Text excerpt –
··········
Scientists at the Northwestern Medicine discovered a way to overcome depression by using a newly found pathway in the brain. These scientists were researching on the impact of anti-depressants on the brain and found a new pathway in the brain which they can use to treat the disorder.
"Identifying new pathways that can be targeted for drug design is an important step forward in improving the treatment of depressive disorders," says Sarah Brooker, the lead author of the study and an MD/PhD student at Northwestern University Feinberg School of Medicine.
The researchers found that anti-depressant drugs such as tricyclics and Prozac impacted the part of the brain called hippocampus, which is the hub of memory, emotions and autonomic nervous system in the brain; it is referred to as the bone morphogenetic proteins (BMP) signalling pathway. A signalling pathway refers to a group of molecules which control one or more cell functions.
··········
In the text on depression research, which part of the brain did the anti-depressant drugs affect?

Information supplied –
··········
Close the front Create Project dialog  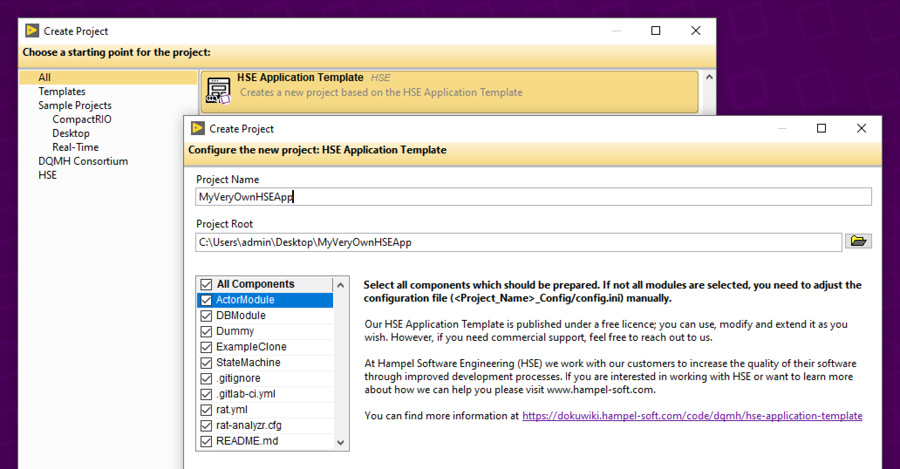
··········
Answer space – The hippocampus.